Problem to work on:
Please rewrite these entries with "Add Sign" swapped for "Add Signature" and everything else unchanged. Leave the pictures out of your answer.

Records supplied:

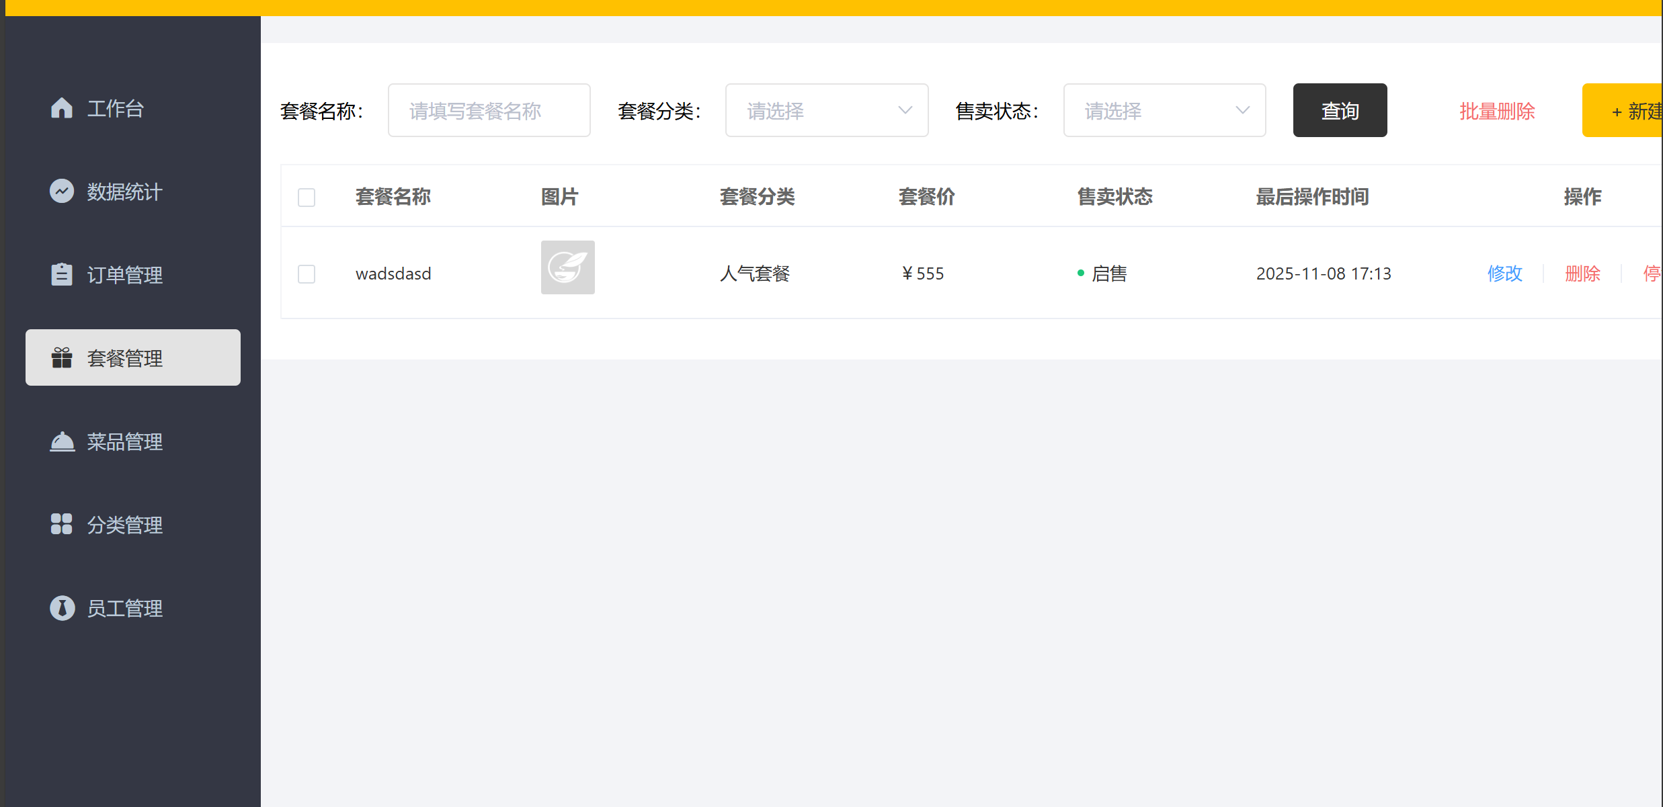Click the gift icon for 套餐管理
The height and width of the screenshot is (807, 1663).
click(x=61, y=357)
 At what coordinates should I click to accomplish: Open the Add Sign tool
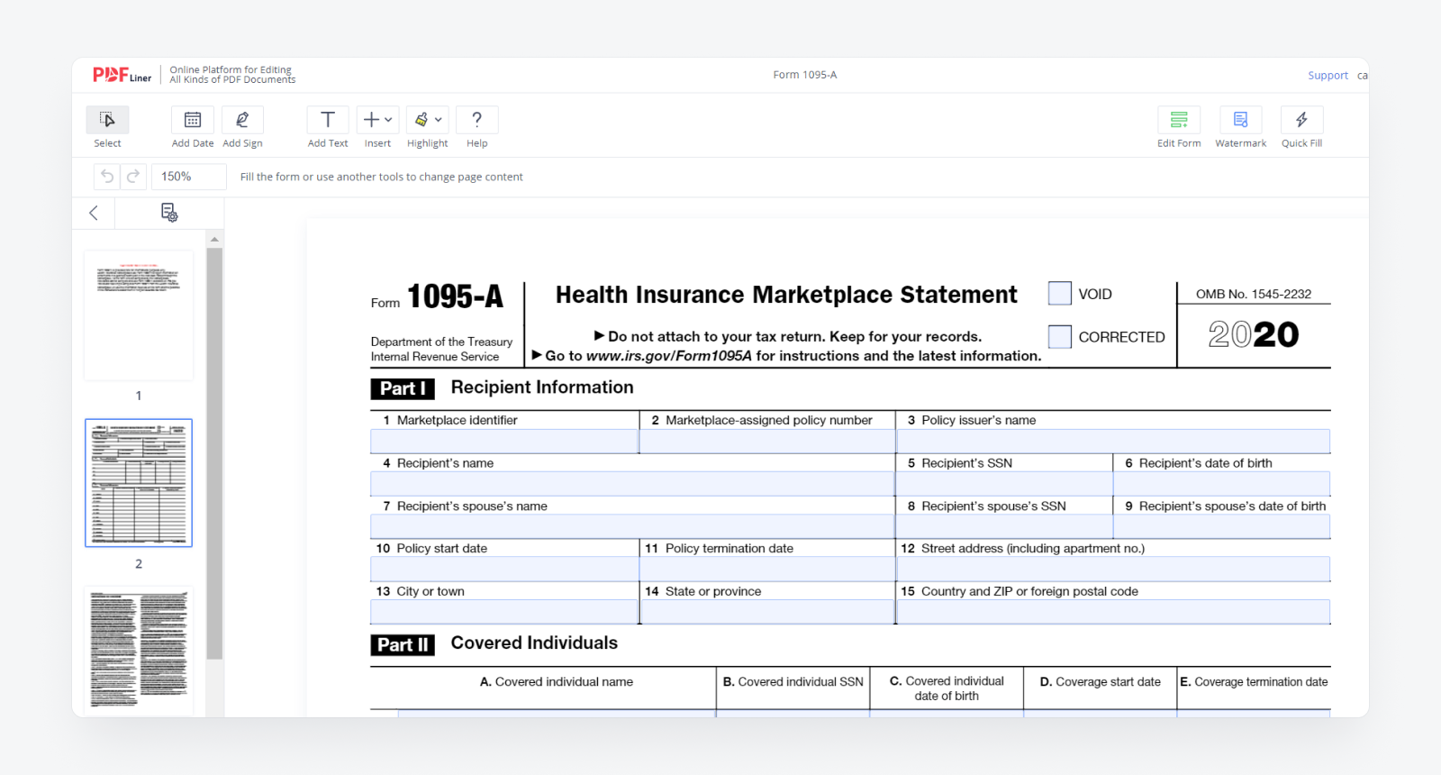(x=242, y=120)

Response to this exercise:
Click the gift icon for 套餐管理
The height and width of the screenshot is (807, 1663).
click(x=61, y=357)
 At what coordinates should I click to accomplish: Open the Add Signature tool
(x=242, y=120)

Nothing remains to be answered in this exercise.